丁苯酞联合丹参川芎嗪治疗脑梗死的疗效及血液流变学机制

Effect and hemorheological mechanism of butyphthalide combined with Danshen and Ligustrazine Injection on cerebral infarction

  • 摘要:
      目的  探讨丁苯酞(NBP)联合丹参川芎嗪治疗脑梗死的疗效及血液流变学机制。
      方法  选取74例脑梗死患者,采用随机数字表法均分为2组, 2组均在控制基础疾病的同时给予脱水、抗血小板聚集和营养脑细胞等对症支持治疗,此外对照组采用丹参川芎嗪进行治疗,观察组在对照组基础上加用NBP静脉滴注。
      结果  观察组的治疗有效率为97.30%, 显著高于对照组的有效率83.78%(P < 0.05); 治疗2周时, 2组美国独立卫生研究院卒中量表(NIHSS)评分显著降低(P < 0.05), 蒙特利尔认知评估量表(MoCA)评分和日常生活活动能力(ADL)评分显著升高(P < 0.05), 且观察组的NIHSS评分显著低于对照组, MoCA评分和ADL评分显著高于对照组(P < 0.05); 治疗后, 2组血液流变学指标全血高切黏度(HSV)、全血低切黏度(LSV)、血浆黏度(PSV)、红细胞压积(HCT)以及红细胞沉降率(ESR)均显著降低(P < 0.05), 且观察组HSV、LSV、PSV、HCT及ESR水平显著低于对照组(P < 0.05); 2组不良反应发生率无显著差异(P>0.05)。
      结论  丹参川芎嗪联合NBP治疗脑梗死可改善患者血流动力学指标,减轻神经功能缺损和认知功能障碍,改善患者独立生活能力,提升治疗效果。

     

    Abstract:
      Objective  To study the efficacy and hemorheological mechanism of butylphthalide (NBP) combined with Danshen and Ligustrazine Injection in the treatment of cerebral infarction (CIS).
      Methods  A total of 74 patients with CIS in our hospital were selected and divided into two groups according to the random number table method, with 37 cases in each group. The two groups were given symptom-targeted supportive treatment such as dehydration, anti-platelet aggregation and brain cell nutrition. In addition, control group was treated with Danshen and Ligustrazine, and observation group was given intravenous infusion of NBP on the basis of control group.
      Results  The efficacy rate in observation group was significantly higher than that in control group (97.30% vs. 83.78%, P < 0.05).
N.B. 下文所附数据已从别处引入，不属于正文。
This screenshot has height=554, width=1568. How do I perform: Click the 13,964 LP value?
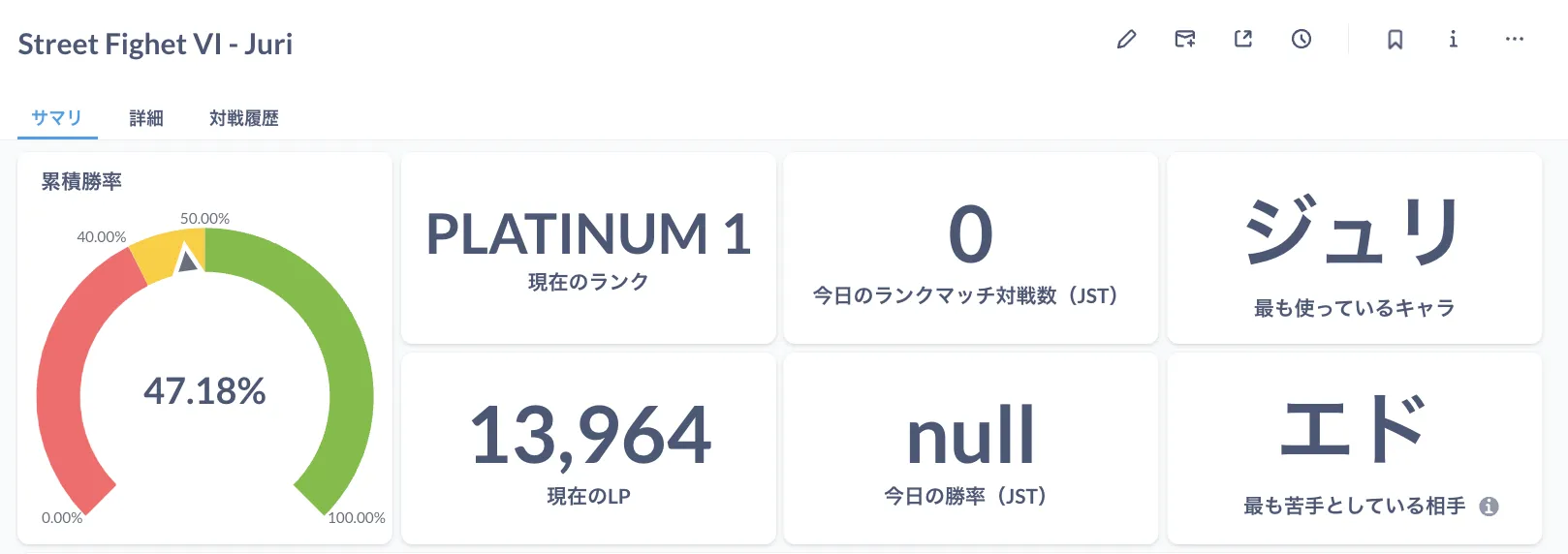point(589,436)

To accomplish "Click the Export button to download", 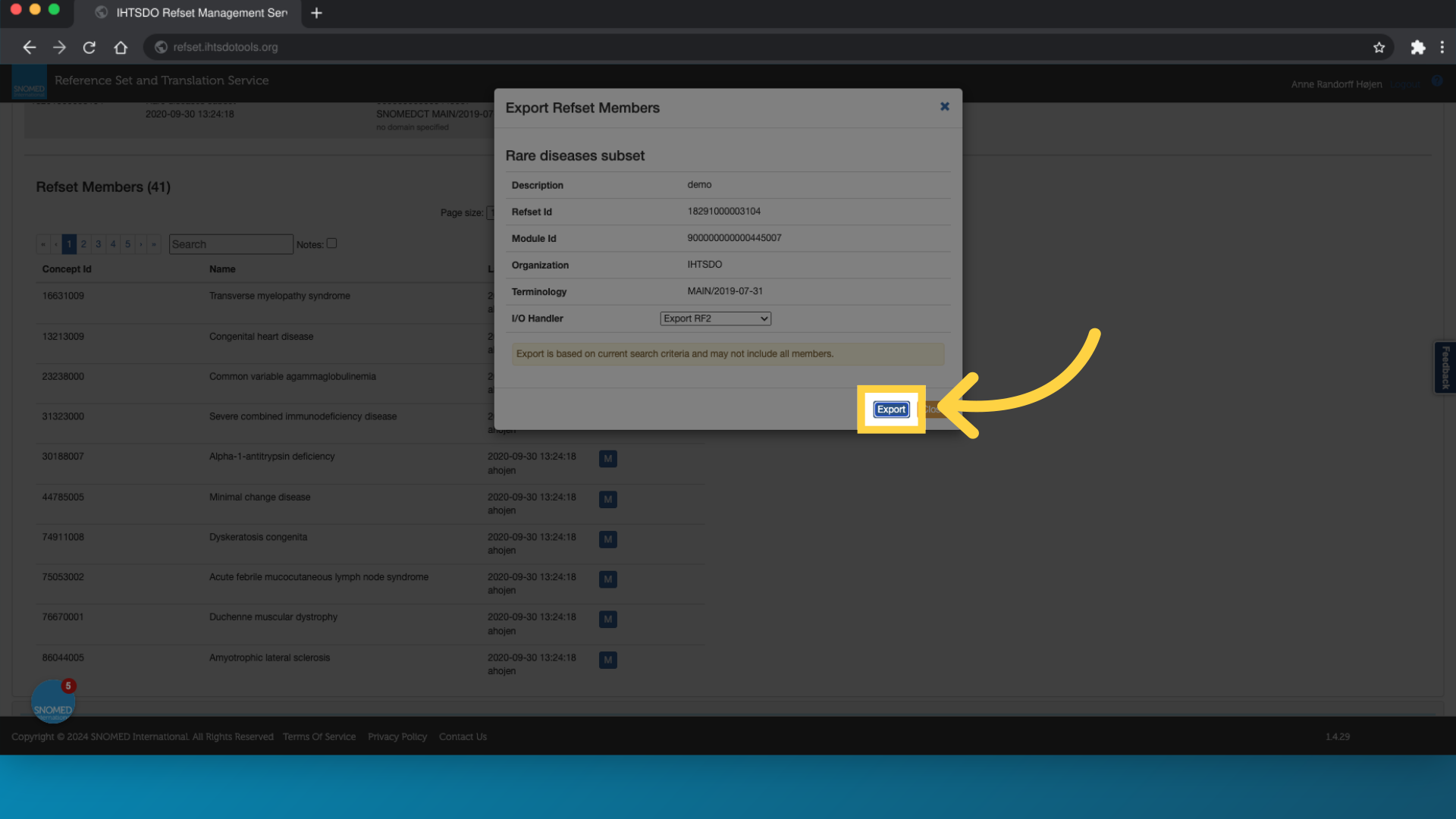I will pyautogui.click(x=891, y=409).
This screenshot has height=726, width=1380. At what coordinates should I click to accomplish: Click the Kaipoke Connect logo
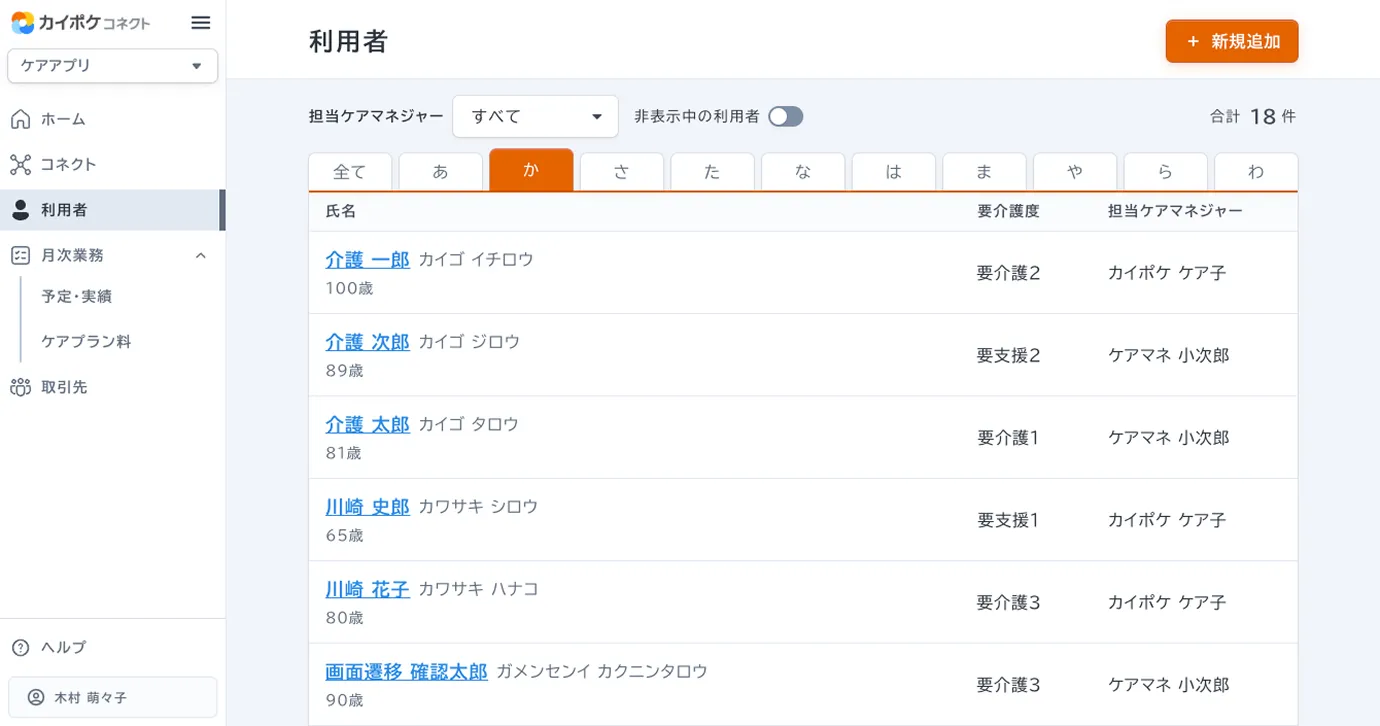tap(81, 22)
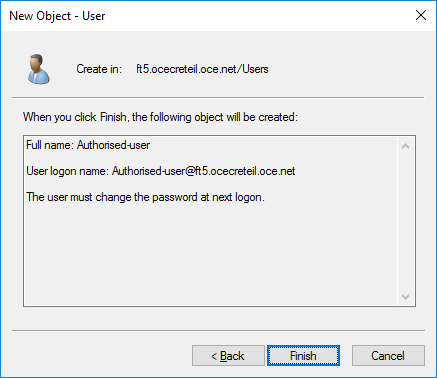437x378 pixels.
Task: Click the Authorised-user@ft5.ocecreteil.oce.net logon value
Action: (x=204, y=171)
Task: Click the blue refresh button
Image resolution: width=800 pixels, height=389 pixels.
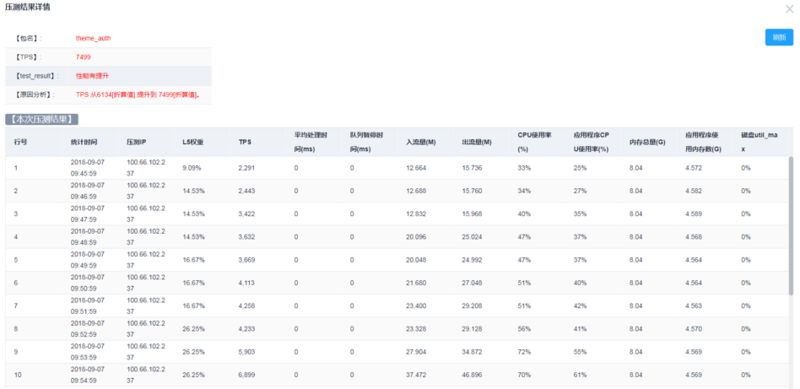Action: pyautogui.click(x=779, y=37)
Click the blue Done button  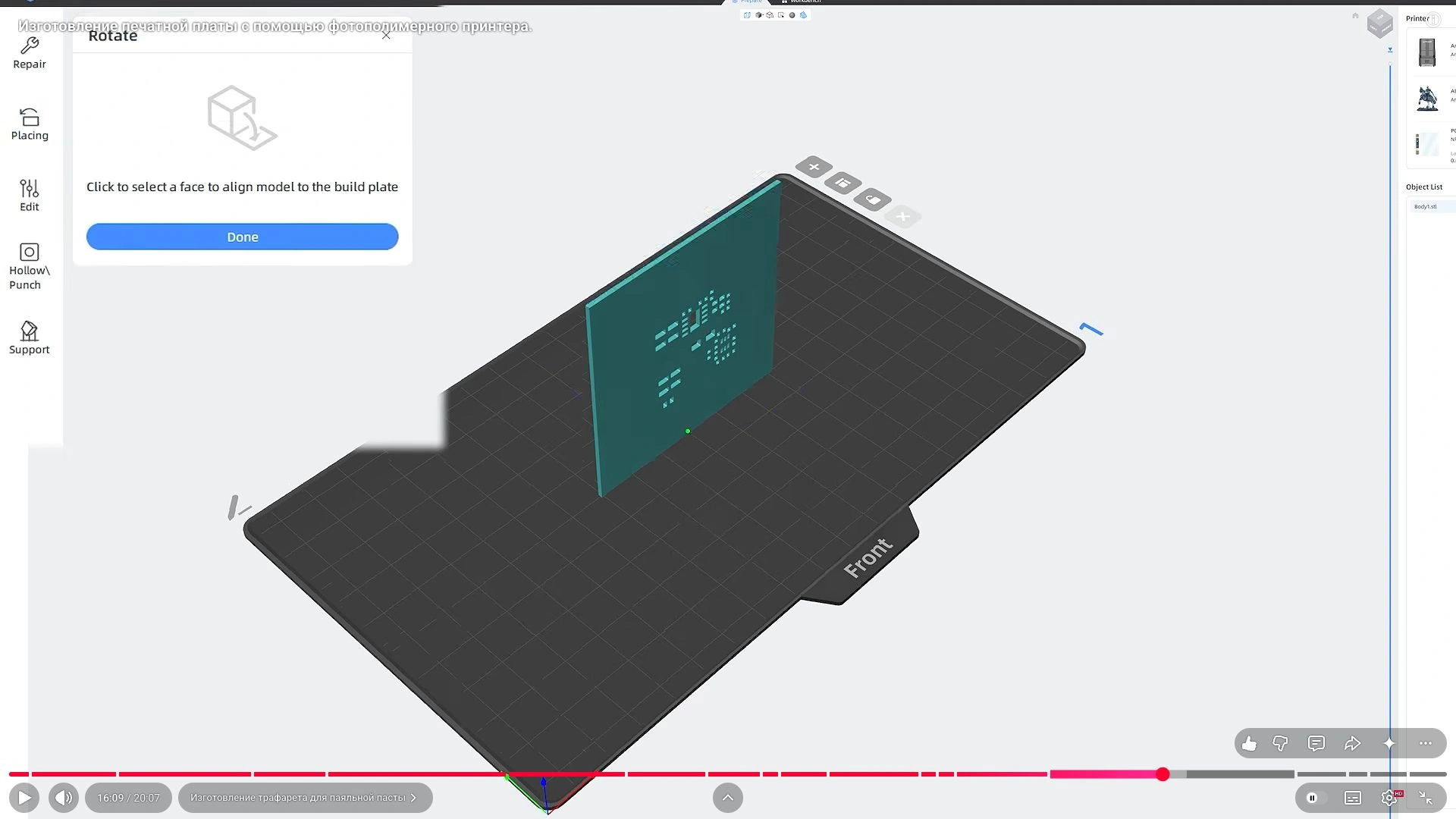click(x=243, y=237)

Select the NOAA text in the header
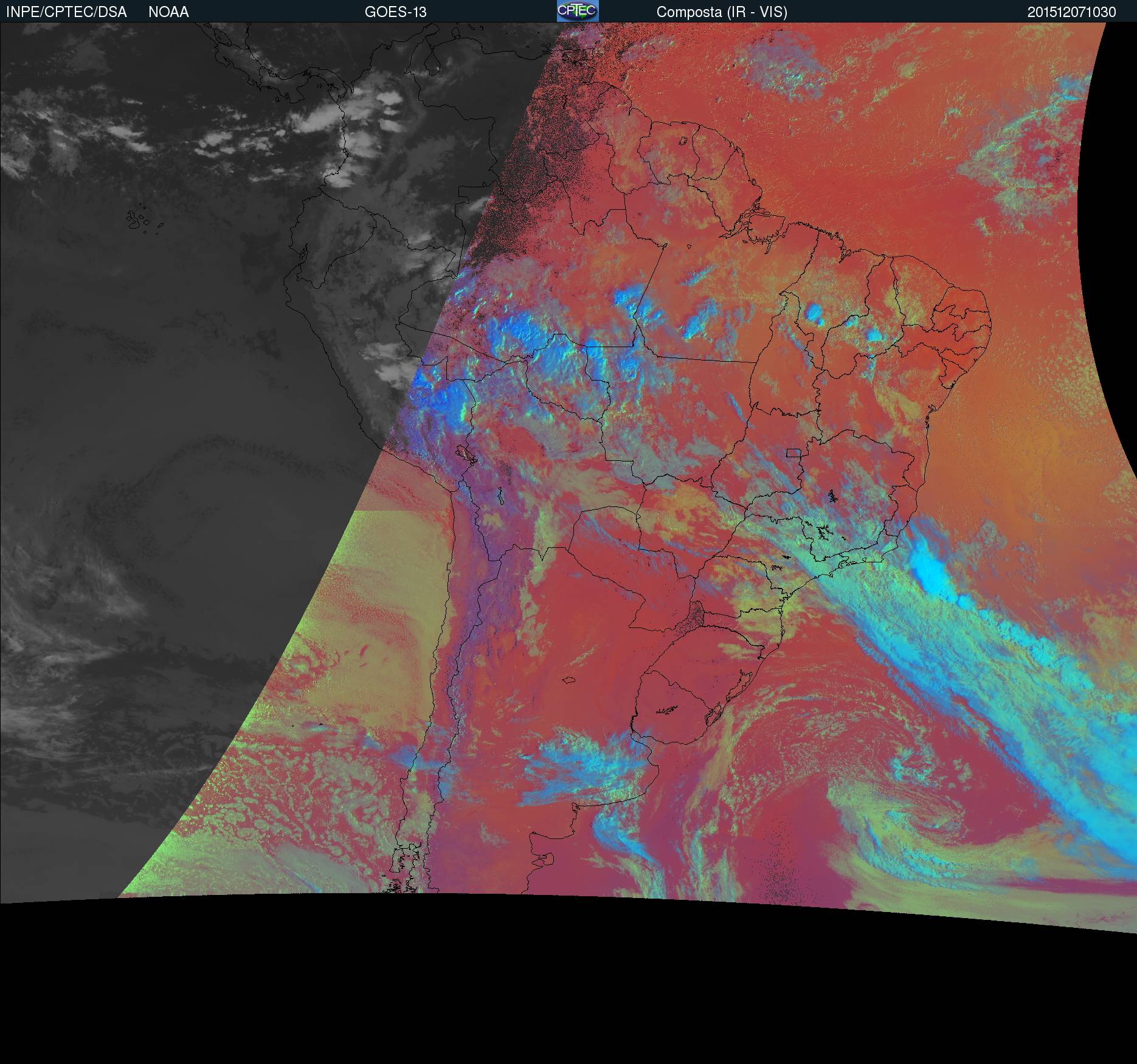tap(168, 12)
At 2 weeks of treatment, the National Institute of Health Stroke Scale (NIHSS) scores in the two groups were significantly decreased (P < 0.05), while the scores of Montreal Cognitive Assessment Scale (MoCA) and Activity of Daily Life (ADL) were significantly increased (P < 0.05), and the observation group had lower NIHSS score while higher scores of MoCA and ADL than those in control group (P < 0.05). The hemorheological indexes such as HSV, LSV, PSV, HCT and ESR were significantly decreased in the two groups (P < 0.05), and the highwhole blood viscosity (HSV), low whole blood viscosity (LSV), plasma viscosity (PSV), hematokrit (HCT) anderythrocyte sedimentation rate (ESR) in the observation group were lower than those in control group(P < 0.05). The incidence of adverse reactions of two groups showed no significnat difference (P>0.05).
      Conclusion  Danshen and Ligustrazine Injection combined with NBP for cerebral infarction can improve hemodynamic parameters, reduce neurological function and cognitive impairment, improve independent living ability and enhance treatment effects.